I was supposed to die. I keep saying that, but it’s a driving thought of my life. I mean, it’s always in the back of my mind, just reminding me that I should not be here. You would think that would be a bad thing or make me feel bad, but it’s fucking amazing. It’s so breathtaking, it can make me almost cry.

I call every day a bonus day, and I say it without irony. I’m grateful every time I think about it. I have had 365 extra days. What is there not to appreciate about that? I love my friends and my brother, and I especially love my cat. I love that I can go on Twitter and chat with people, and I have a community on the RKG Discord. As to the last, I dipped a toe in the water the first few days it was up and running, but I quickly got overwhelmed.

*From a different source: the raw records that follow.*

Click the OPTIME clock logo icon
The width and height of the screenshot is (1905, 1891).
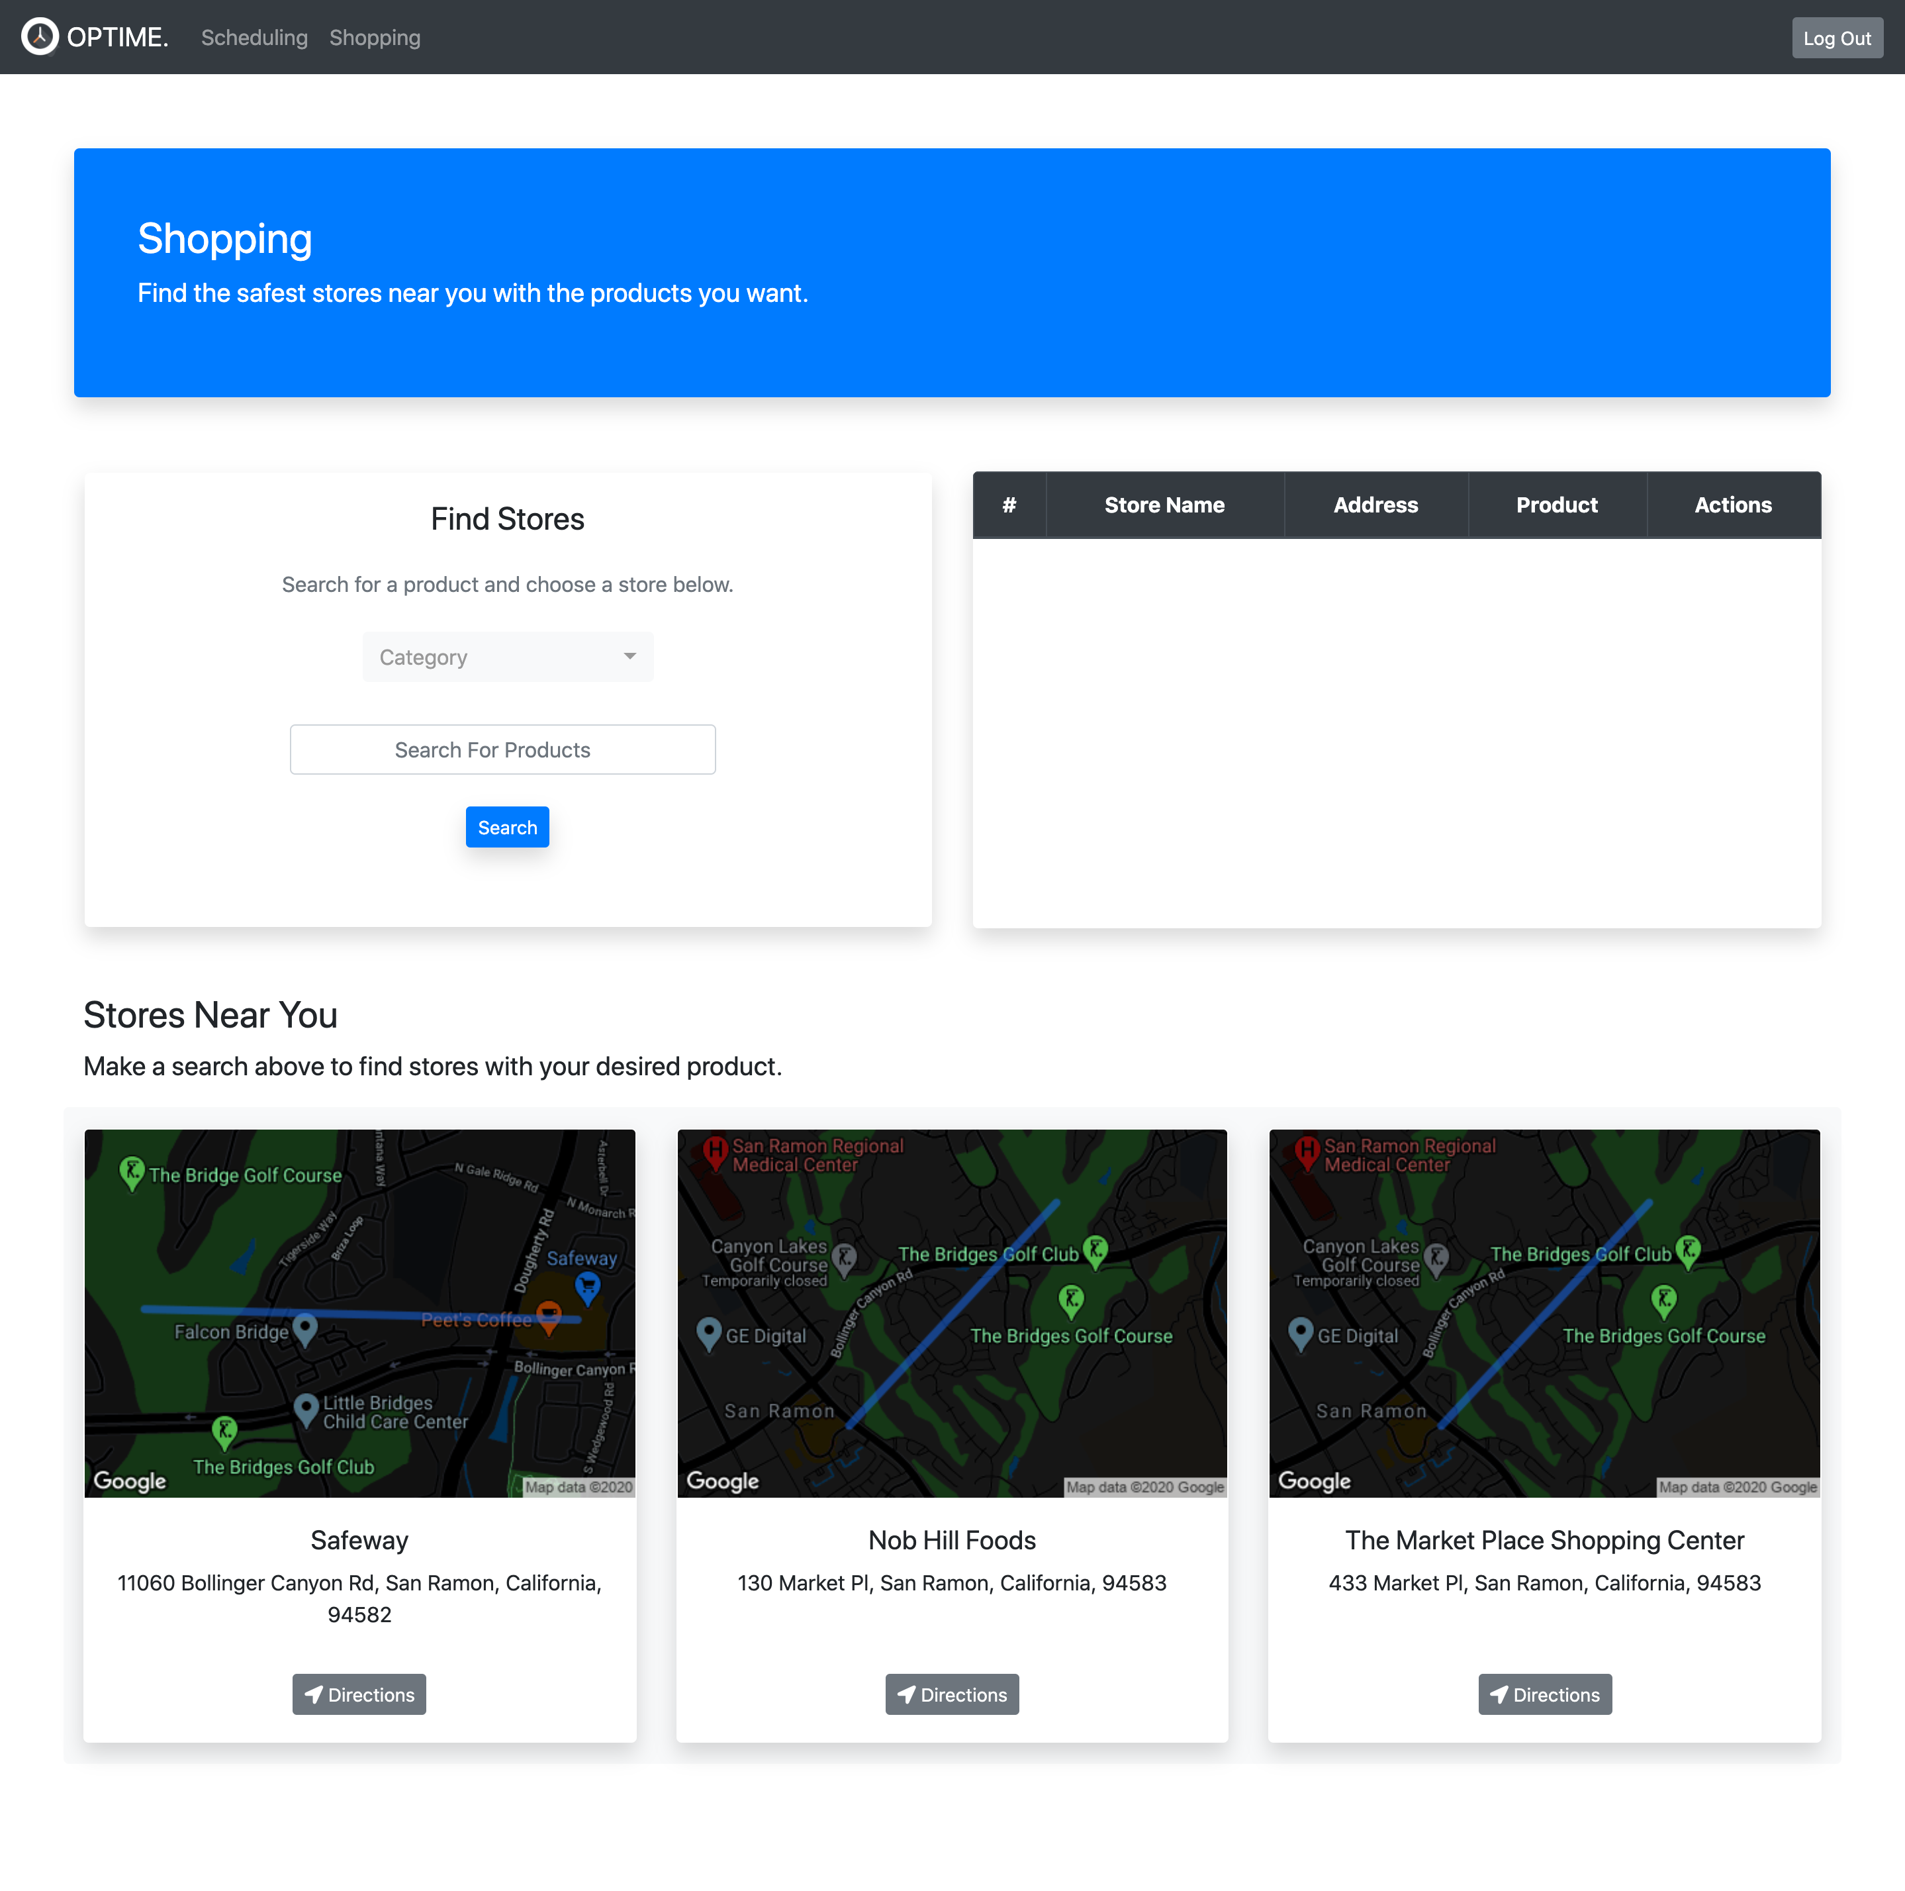(39, 36)
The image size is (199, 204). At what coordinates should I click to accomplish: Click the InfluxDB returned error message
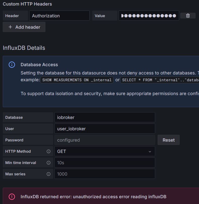(x=93, y=197)
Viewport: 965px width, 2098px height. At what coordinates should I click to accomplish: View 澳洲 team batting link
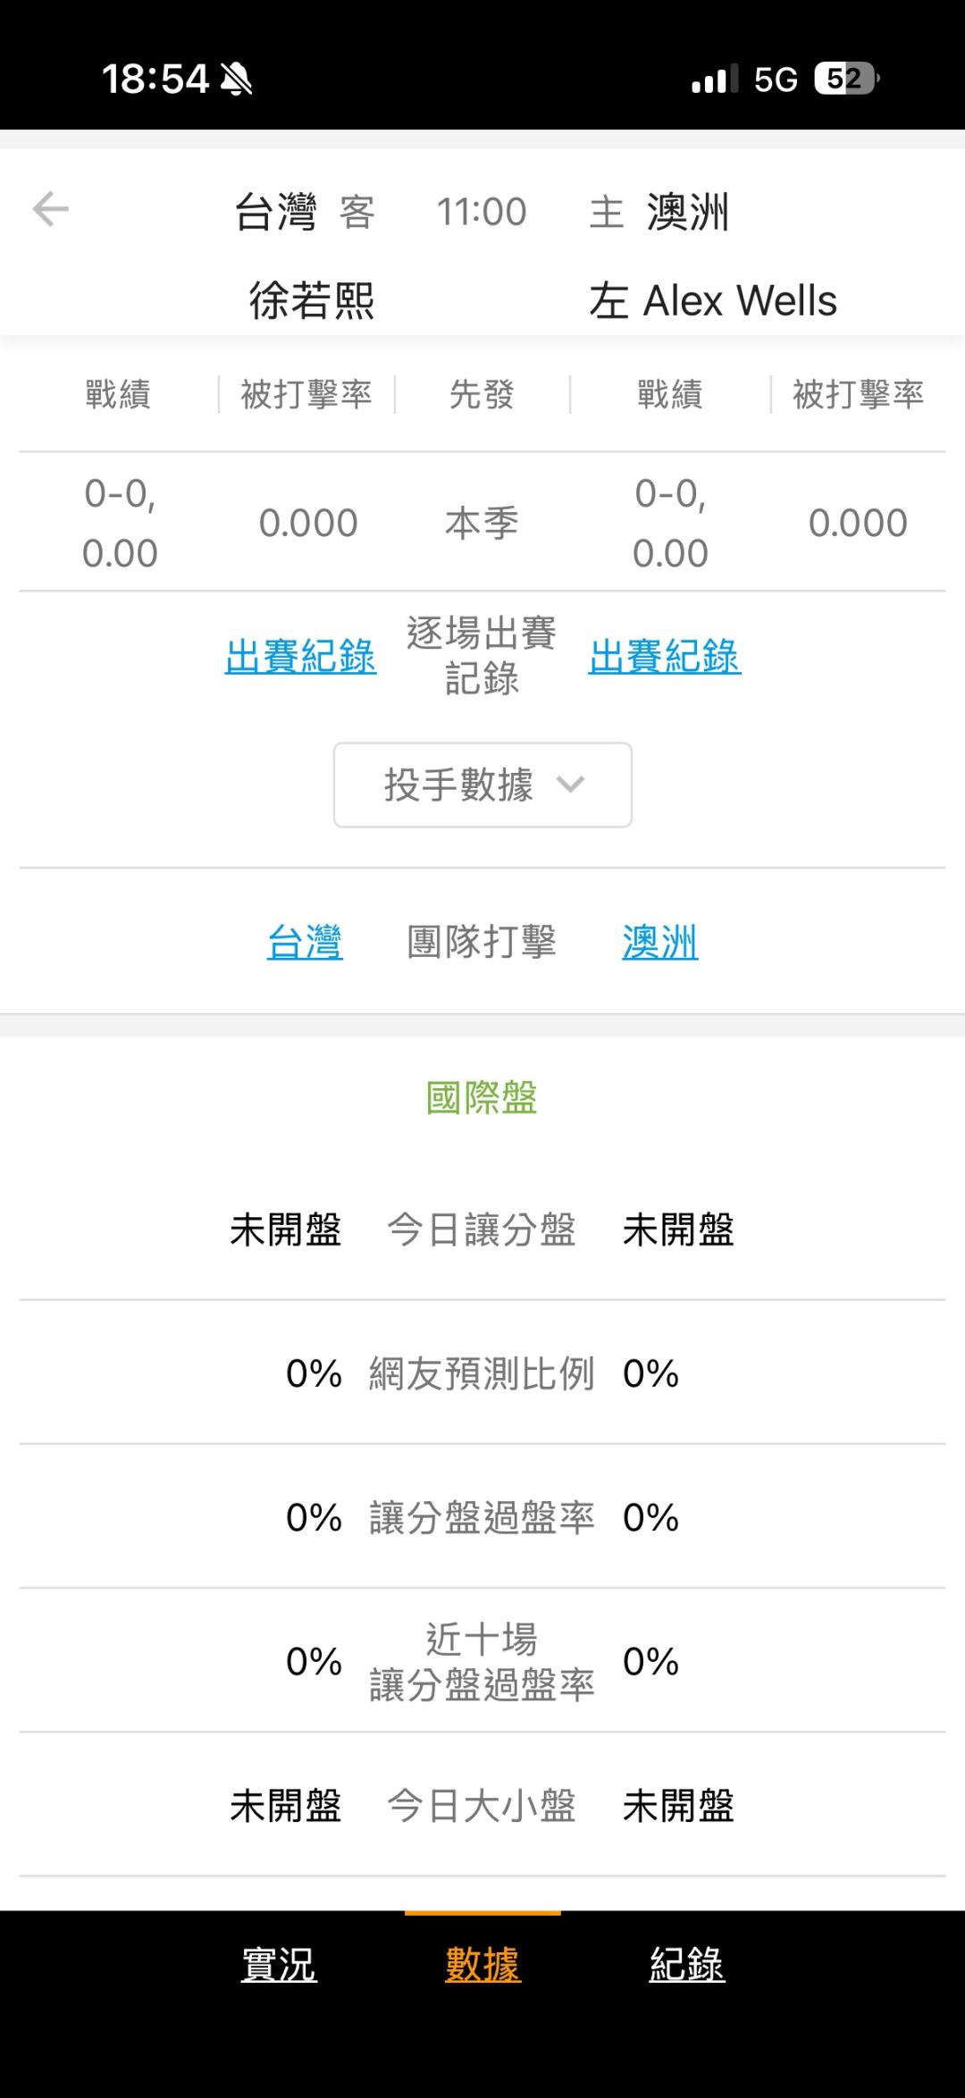[x=659, y=942]
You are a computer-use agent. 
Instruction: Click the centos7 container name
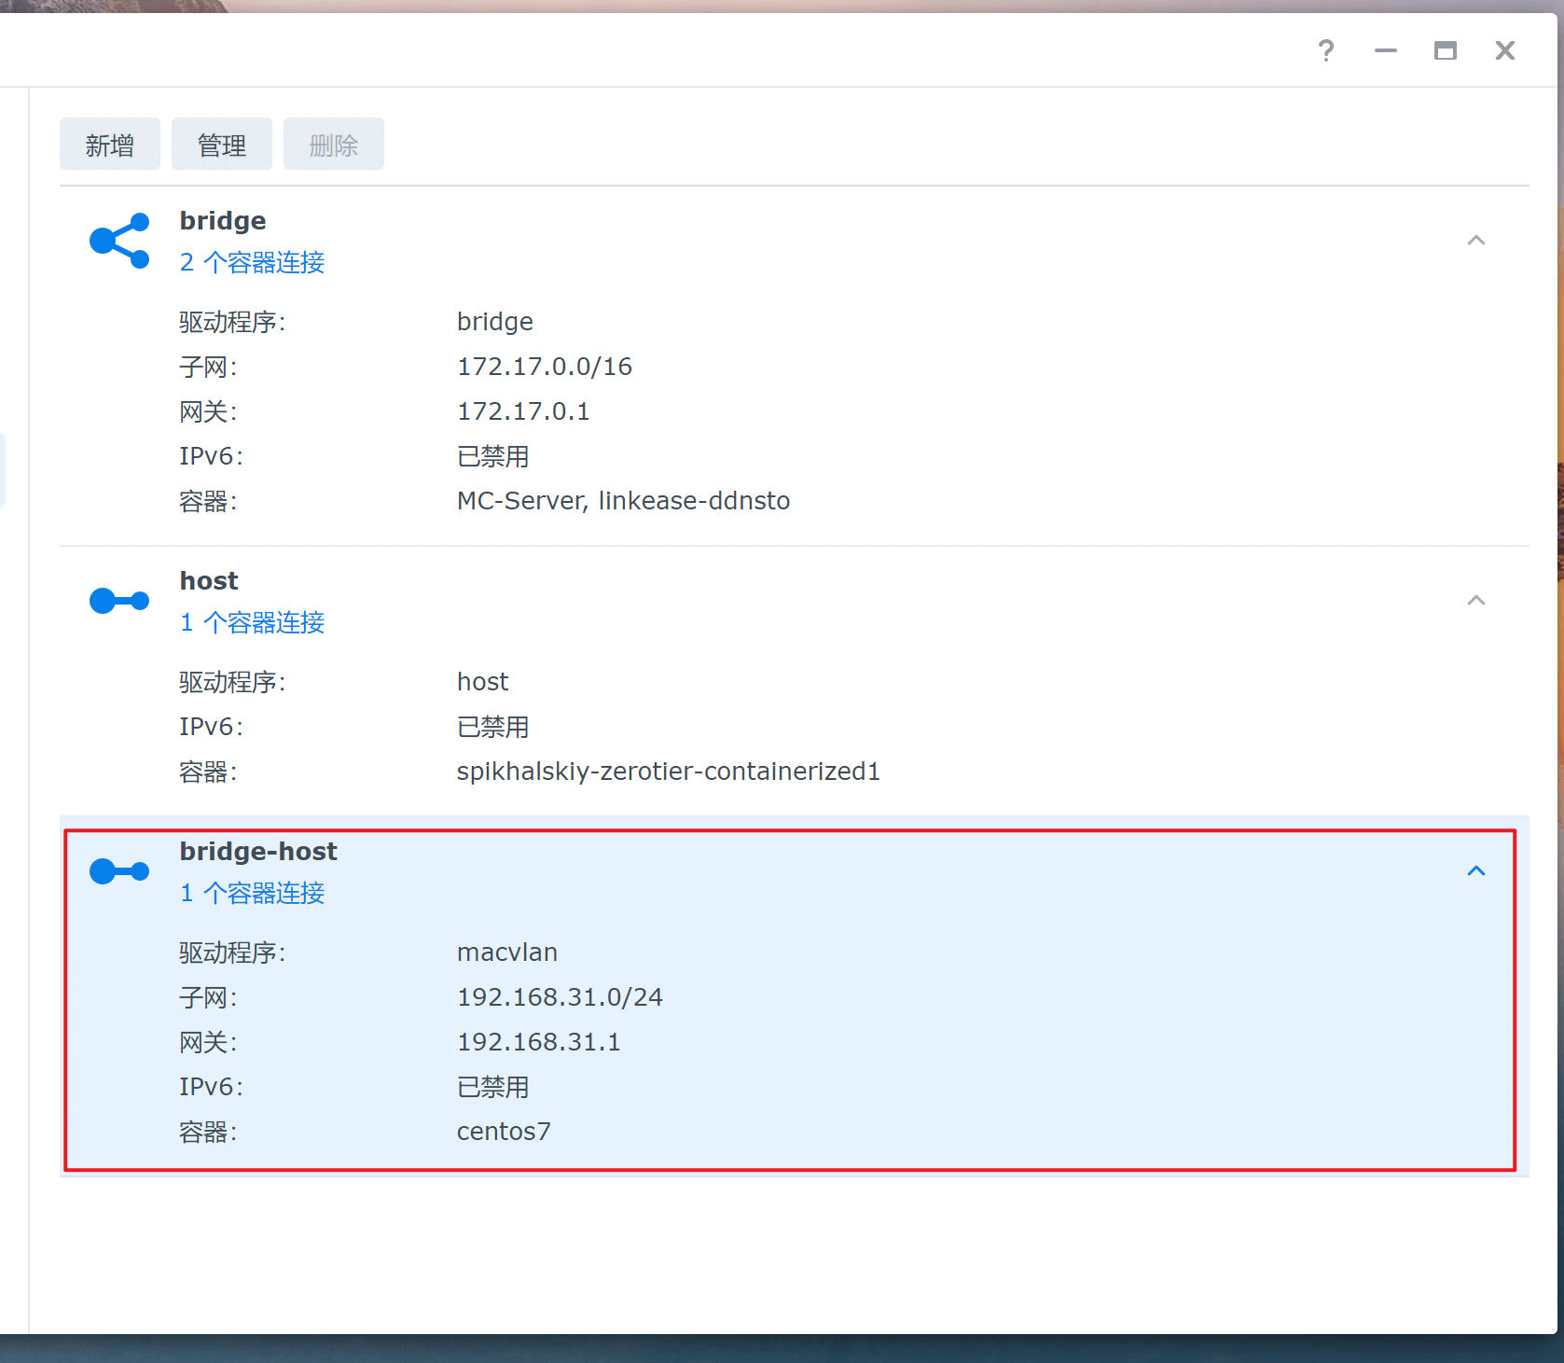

I went back a month or so ago, right before Krupa’s Dark Souls III platinum run part….5? I just poked my head in, but I was using my old alias, so no one really noticed me. Once I changed it back to my real name, then, everyone was ready and welcoming. One guy said he had expected me there when he had joined, and there were several who were so happy to see me.

I wrote a post today about my re-birthday, and I got some really warm responses. It felt great, and I am happy to mark my re-birthday in this way. Just acknowledging that this day was so important to me is huge. I consider it’s my birthday, honestly. I don’t care about my real birthday–I never have.

When I was a kid, I hated it. I loathed it for many reasons. Every year, I would think about all the things I hadn’t done that year, and it would just make me unhappy and depressed. In my twenties, I  started obfuscating my birthday. For Facebook, you had to include your birthday which you had to have public. I was not happy with this.  So I put a fake birthday on my profile. January 16th or something like that.

It was hilarious. January 16th would roll around and I would get a wall of happy birthdays. I would think, “Why the hell do I have so many birthday–oh right.” And I would find it incredibly funny. Fortunately, Facebook rescinded that requirement. I might have kept the same birthday, though. I don’t remember.

Then, in my forties, I moved to “I don’t care” about my birthday. I wasn’t celebrating it, but I also wasn’t mad about it, either. It was what it was, and I just left it at that. Now, I don’t care about my actual birthday, but I’m all about my re-birthday. September 3rd, 2021. The day I died, twice, and was brought back to life, twice. Once with CPR and defib. Once with both of those and an EpiPen jab. Plus that pesky ischemic stroke. That happened as well.

I was unconscious for a week and then woke up with a new attitude. After I got over my shock and anger, I was ready to face my new life with equilibrium. I was ready to kick some ass, yo. Again, I knew someone needed fighting, though I didn’t know whom.

I don’t think I could have made it through the darkness if I didn’t have the impulse to smack someone in the face. I woke up ready to fight and I’m still here with my fists cocked. Not really. I don’t need to fight anyone right now because I’m right as rain. I am about to eat a ton of Thai food in celebration of my first re-birthday. That is a very good day for me.